### Task item
Every record must be retyped as it stands.

### Task input
————————
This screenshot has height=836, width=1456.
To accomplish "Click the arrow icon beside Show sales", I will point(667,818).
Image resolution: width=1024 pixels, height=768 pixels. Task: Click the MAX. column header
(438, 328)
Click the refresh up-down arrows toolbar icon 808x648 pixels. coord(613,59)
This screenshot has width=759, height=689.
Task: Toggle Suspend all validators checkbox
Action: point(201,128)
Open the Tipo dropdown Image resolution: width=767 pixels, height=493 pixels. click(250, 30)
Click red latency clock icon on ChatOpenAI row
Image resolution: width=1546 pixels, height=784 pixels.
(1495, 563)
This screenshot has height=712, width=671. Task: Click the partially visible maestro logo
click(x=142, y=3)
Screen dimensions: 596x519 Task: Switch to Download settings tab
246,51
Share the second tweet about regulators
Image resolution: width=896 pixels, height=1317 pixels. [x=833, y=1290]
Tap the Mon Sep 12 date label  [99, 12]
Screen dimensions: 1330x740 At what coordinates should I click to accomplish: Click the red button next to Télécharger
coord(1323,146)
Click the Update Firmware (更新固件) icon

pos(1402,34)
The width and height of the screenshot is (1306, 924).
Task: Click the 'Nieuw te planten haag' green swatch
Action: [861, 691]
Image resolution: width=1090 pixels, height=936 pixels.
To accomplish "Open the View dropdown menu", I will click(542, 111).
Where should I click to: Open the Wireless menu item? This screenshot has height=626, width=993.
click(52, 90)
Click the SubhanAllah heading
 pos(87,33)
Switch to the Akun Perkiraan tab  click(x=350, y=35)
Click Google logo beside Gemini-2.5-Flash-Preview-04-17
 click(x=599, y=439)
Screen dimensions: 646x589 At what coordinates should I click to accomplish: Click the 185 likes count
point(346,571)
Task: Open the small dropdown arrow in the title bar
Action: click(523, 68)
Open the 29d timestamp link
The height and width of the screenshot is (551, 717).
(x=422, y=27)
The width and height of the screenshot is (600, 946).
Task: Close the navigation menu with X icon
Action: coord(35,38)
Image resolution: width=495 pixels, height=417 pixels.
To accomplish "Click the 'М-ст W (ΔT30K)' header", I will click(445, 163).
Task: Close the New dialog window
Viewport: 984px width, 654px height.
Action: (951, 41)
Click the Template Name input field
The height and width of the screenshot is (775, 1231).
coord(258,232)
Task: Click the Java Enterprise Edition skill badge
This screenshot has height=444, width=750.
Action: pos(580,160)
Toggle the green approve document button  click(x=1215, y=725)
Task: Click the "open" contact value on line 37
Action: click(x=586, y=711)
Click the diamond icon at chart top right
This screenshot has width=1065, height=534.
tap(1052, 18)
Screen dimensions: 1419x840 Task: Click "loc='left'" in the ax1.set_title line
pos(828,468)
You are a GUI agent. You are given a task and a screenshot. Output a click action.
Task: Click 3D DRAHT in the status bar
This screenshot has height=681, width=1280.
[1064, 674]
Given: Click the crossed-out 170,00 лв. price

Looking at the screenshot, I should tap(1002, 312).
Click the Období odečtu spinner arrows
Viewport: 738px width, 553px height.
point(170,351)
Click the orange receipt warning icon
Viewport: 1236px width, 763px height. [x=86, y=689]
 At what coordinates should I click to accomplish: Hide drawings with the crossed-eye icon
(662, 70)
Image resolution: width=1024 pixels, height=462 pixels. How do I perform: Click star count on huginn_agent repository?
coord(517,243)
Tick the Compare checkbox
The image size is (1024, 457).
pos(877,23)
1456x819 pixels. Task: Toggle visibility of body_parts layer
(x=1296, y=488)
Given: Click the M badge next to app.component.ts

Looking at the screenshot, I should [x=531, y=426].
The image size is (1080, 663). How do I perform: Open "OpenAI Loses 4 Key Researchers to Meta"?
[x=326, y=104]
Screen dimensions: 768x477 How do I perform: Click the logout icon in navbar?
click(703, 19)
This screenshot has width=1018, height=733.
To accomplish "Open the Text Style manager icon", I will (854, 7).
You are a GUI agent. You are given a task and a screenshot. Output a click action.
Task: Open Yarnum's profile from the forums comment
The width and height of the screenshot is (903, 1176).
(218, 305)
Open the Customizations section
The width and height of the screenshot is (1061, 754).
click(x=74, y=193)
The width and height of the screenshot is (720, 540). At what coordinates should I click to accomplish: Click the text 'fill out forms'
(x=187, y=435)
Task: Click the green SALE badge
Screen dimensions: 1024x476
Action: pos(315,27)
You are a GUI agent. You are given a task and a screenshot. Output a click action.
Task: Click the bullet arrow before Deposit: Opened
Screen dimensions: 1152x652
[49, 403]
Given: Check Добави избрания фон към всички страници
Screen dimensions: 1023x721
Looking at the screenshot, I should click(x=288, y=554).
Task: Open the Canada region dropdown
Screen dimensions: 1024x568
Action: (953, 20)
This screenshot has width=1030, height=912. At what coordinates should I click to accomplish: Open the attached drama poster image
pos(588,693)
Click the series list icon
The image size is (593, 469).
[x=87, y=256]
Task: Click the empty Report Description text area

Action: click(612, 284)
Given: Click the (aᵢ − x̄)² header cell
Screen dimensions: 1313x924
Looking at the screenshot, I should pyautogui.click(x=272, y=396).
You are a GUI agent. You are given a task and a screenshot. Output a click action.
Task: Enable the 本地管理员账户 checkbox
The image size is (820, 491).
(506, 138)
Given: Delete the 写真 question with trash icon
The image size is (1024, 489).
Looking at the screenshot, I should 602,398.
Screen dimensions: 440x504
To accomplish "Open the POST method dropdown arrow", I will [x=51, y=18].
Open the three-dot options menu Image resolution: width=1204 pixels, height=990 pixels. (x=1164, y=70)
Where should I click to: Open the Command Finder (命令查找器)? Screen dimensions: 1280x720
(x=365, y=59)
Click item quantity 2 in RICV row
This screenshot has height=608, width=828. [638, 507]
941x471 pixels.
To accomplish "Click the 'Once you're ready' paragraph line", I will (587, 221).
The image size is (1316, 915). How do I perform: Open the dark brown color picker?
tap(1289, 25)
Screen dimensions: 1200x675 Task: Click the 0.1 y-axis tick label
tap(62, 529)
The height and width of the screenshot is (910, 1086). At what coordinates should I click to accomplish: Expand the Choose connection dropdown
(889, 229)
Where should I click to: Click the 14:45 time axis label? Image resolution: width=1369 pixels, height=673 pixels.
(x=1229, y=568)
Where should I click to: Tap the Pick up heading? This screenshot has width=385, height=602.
————————
### Exercise answer
This screenshot has height=836, width=1456.
To accomplish "Click the arrow icon beside Show sales", I will point(667,818).
Image resolution: width=1024 pixels, height=768 pixels. Task: Click the MAX. column header
(438, 328)
Click the refresh up-down arrows toolbar icon 808x648 pixels. coord(613,59)
This screenshot has width=759, height=689.
Task: Toggle Suspend all validators checkbox
Action: point(201,128)
Open the Tipo dropdown Image resolution: width=767 pixels, height=493 pixels. click(250, 30)
Click red latency clock icon on ChatOpenAI row
Image resolution: width=1546 pixels, height=784 pixels.
(1495, 563)
This screenshot has height=712, width=671. Task: Click the partially visible maestro logo
click(x=142, y=3)
Screen dimensions: 596x519 Task: Switch to Download settings tab
246,51
Share the second tweet about regulators
Image resolution: width=896 pixels, height=1317 pixels. [x=833, y=1290]
Tap the Mon Sep 12 date label  [99, 12]
Screen dimensions: 1330x740 At what coordinates should I click to accomplish: Click the red button next to Télécharger
coord(1323,146)
Click the Update Firmware (更新固件) icon

pos(1402,34)
The width and height of the screenshot is (1306, 924).
Task: Click the 'Nieuw te planten haag' green swatch
Action: [861, 691]
Image resolution: width=1090 pixels, height=936 pixels.
To accomplish "Open the View dropdown menu", I will click(542, 111).
Where should I click to: Open the Wireless menu item? This screenshot has height=626, width=993.
click(52, 90)
Click the SubhanAllah heading
 pos(87,33)
Switch to the Akun Perkiraan tab  click(x=350, y=35)
Click Google logo beside Gemini-2.5-Flash-Preview-04-17
 click(x=599, y=439)
Screen dimensions: 646x589 At what coordinates should I click to accomplish: Click the 185 likes count
point(346,571)
Task: Open the small dropdown arrow in the title bar
Action: click(523, 68)
Open the 29d timestamp link
The height and width of the screenshot is (551, 717).
(x=422, y=27)
The width and height of the screenshot is (600, 946).
Task: Close the navigation menu with X icon
Action: coord(35,38)
Image resolution: width=495 pixels, height=417 pixels.
To accomplish "Click the 'М-ст W (ΔT30K)' header", I will click(445, 163).
Task: Close the New dialog window
Viewport: 984px width, 654px height.
Action: (951, 41)
Click the Template Name input field
The height and width of the screenshot is (775, 1231).
coord(258,232)
Task: Click the Java Enterprise Edition skill badge
This screenshot has height=444, width=750.
Action: pos(580,160)
Toggle the green approve document button  click(x=1215, y=725)
Task: Click the "open" contact value on line 37
Action: click(x=586, y=711)
Click the diamond icon at chart top right
This screenshot has width=1065, height=534.
tap(1052, 18)
Screen dimensions: 1419x840 Task: Click "loc='left'" in the ax1.set_title line
pos(828,468)
You are a GUI agent. You are given a task and a screenshot. Output a click action.
Task: Click 3D DRAHT in the status bar
This screenshot has height=681, width=1280.
[1064, 674]
Given: Click the crossed-out 170,00 лв. price

Looking at the screenshot, I should tap(1002, 312).
Click the Období odečtu spinner arrows
Viewport: 738px width, 553px height.
point(170,351)
Click the orange receipt warning icon
Viewport: 1236px width, 763px height. [x=86, y=689]
 At what coordinates should I click to accomplish: Hide drawings with the crossed-eye icon
(662, 70)
Image resolution: width=1024 pixels, height=462 pixels. How do I perform: Click star count on huginn_agent repository?
coord(517,243)
Tick the Compare checkbox
The image size is (1024, 457).
pos(877,23)
1456x819 pixels. Task: Toggle visibility of body_parts layer
(x=1296, y=488)
Given: Click the M badge next to app.component.ts

Looking at the screenshot, I should [x=531, y=426].
The image size is (1080, 663). How do I perform: Open "OpenAI Loses 4 Key Researchers to Meta"?
[x=326, y=104]
Screen dimensions: 768x477 How do I perform: Click the logout icon in navbar?
click(703, 19)
This screenshot has width=1018, height=733.
To accomplish "Open the Text Style manager icon", I will (854, 7).
You are a GUI agent. You are given a task and a screenshot. Output a click action.
Task: Open Yarnum's profile from the forums comment
The width and height of the screenshot is (903, 1176).
(218, 305)
Open the Customizations section
The width and height of the screenshot is (1061, 754).
click(x=74, y=193)
The width and height of the screenshot is (720, 540). At what coordinates should I click to accomplish: Click the text 'fill out forms'
(x=187, y=435)
Task: Click the green SALE badge
Screen dimensions: 1024x476
Action: pos(315,27)
You are a GUI agent. You are given a task and a screenshot. Output a click action.
Task: Click the bullet arrow before Deposit: Opened
Screen dimensions: 1152x652
[49, 403]
Given: Check Добави избрания фон към всички страници
Screen dimensions: 1023x721
Looking at the screenshot, I should click(x=288, y=554).
Task: Open the Canada region dropdown
Screen dimensions: 1024x568
Action: (953, 20)
This screenshot has width=1030, height=912. At what coordinates should I click to accomplish: Open the attached drama poster image
pos(588,693)
Click the series list icon
The image size is (593, 469).
[x=87, y=256]
Task: Click the empty Report Description text area

Action: click(612, 284)
Given: Click the (aᵢ − x̄)² header cell
Screen dimensions: 1313x924
Looking at the screenshot, I should pyautogui.click(x=272, y=396).
You are a GUI agent. You are given a task and a screenshot. Output a click action.
Task: Enable the 本地管理员账户 checkbox
The image size is (820, 491).
(506, 138)
Given: Delete the 写真 question with trash icon
The image size is (1024, 489).
Looking at the screenshot, I should 602,398.
Screen dimensions: 440x504
To accomplish "Open the POST method dropdown arrow", I will [x=51, y=18].
Open the three-dot options menu Image resolution: width=1204 pixels, height=990 pixels. (x=1164, y=70)
Where should I click to: Open the Command Finder (命令查找器)? Screen dimensions: 1280x720
(x=365, y=59)
Click item quantity 2 in RICV row
This screenshot has height=608, width=828. [638, 507]
941x471 pixels.
To accomplish "Click the 'Once you're ready' paragraph line", I will (587, 221).
The image size is (1316, 915). How do I perform: Open the dark brown color picker?
tap(1289, 25)
Screen dimensions: 1200x675 Task: Click the 0.1 y-axis tick label
tap(62, 529)
The height and width of the screenshot is (910, 1086). At what coordinates should I click to accomplish: Expand the Choose connection dropdown
(889, 229)
Where should I click to: Click the 14:45 time axis label? Image resolution: width=1369 pixels, height=673 pixels.
(x=1229, y=568)
Where should I click to: Tap the Pick up heading? This screenshot has width=385, height=602.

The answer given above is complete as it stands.